书面题目
把数据中从含有“Tap the W.I.C”的那一行到含有“Choose the Room”的那一行重写一遍，将其中的“label”替换为“tag”，其他内容一律不变。

(数据集中的数据)

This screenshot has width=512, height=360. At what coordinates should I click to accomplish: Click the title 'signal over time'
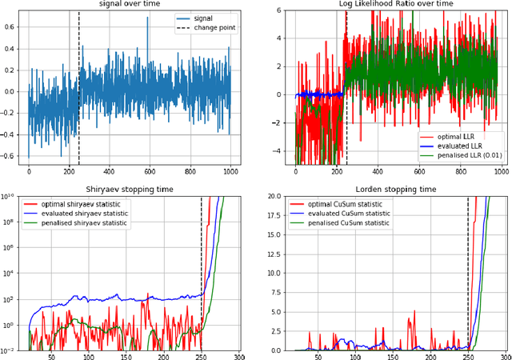tap(129, 5)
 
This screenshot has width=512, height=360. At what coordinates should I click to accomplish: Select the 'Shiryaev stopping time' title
tap(129, 189)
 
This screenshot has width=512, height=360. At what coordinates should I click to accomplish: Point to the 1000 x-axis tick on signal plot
tap(230, 171)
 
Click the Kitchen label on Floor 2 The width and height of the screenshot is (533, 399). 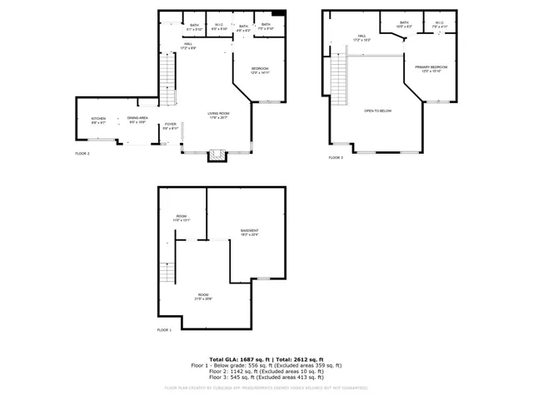98,120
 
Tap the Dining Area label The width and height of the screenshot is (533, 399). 137,120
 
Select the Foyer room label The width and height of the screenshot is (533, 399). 170,126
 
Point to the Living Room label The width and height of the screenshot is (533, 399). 218,116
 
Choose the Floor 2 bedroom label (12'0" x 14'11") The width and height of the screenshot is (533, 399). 261,70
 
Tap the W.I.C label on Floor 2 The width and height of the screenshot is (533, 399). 219,27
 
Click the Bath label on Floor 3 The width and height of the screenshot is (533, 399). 404,24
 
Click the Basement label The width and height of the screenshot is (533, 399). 250,232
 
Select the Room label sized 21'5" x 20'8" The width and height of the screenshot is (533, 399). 203,298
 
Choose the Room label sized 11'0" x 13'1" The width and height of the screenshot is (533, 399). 182,219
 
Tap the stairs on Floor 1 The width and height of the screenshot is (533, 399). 167,268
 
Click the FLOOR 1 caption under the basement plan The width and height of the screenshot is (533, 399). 164,330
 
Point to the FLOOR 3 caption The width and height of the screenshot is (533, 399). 335,157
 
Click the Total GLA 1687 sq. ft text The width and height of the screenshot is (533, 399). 237,357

任务解答
Tap the W.I.C tag on Floor 2 The width and height of the screenshot is (533, 399). 219,27
 
Click the Bath tag on Floor 3 The width and height of the screenshot is (533, 399). 404,24
 
Click the Basement tag The width and height of the screenshot is (533, 399). 250,232
 
Select the Room tag sized 21'5" x 20'8" The width and height of the screenshot is (533, 399). 203,298
 
Choose the Room tag sized 11'0" x 13'1" The width and height of the screenshot is (533, 399). 182,219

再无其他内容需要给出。